By 1967, Hilleman had developed a working vaccine for mumps — and he named it Jeryl Lynn after his daughter (who recovered fully from the disease)

But his work on vaccines didn’t stop there. In 1968, he improved upon an existing measles vaccine (one that still caused rashes and fevers). In 1969, he worked with federal regulators to develop a vaccine for rubella in order to prevent another epidemic.

Syringes containing the mumps, measles, and rubella vaccine. Photo by Mark Kegans/Getty Images.

He also figured out how to combine the shots for measles, mumps, and rubella (a total of six shots) into just two — an initial shot and a booster — creating the MMR vaccine.

Hilleman developed and improved upon more than 40 vaccines — more than any other scientist in the world.

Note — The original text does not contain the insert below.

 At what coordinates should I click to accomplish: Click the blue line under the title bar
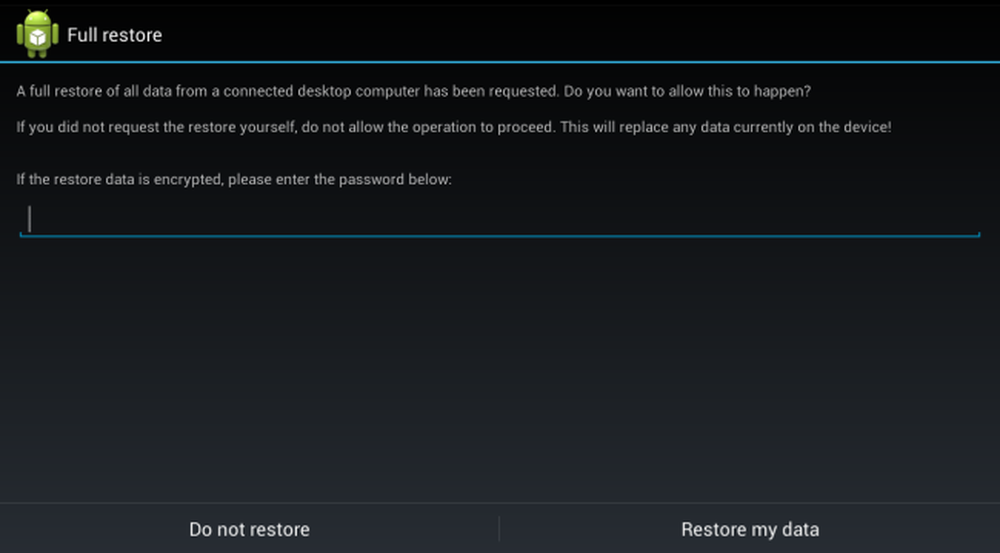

As a developer of vaccines, his work is unequaled. Today, over 91% of children receive the MMR vaccine before they turn 3, and it is considered one of the most important vaccines to get before you get pregnant (if you haven’t had it already) to prevent your baby from complications or birth abnormalities.

The MMR vaccine helped wipe out rubella from the Americas by 2015.

‌Hilleman at the Merck Institute for Therapeutic Research at West Point in 1963. Image via AP Photo.‌

While many of us might not know his name, Hilleman is a hero in medical science. His work on vaccines saved millions of lives in the continuing battle against contagious disease.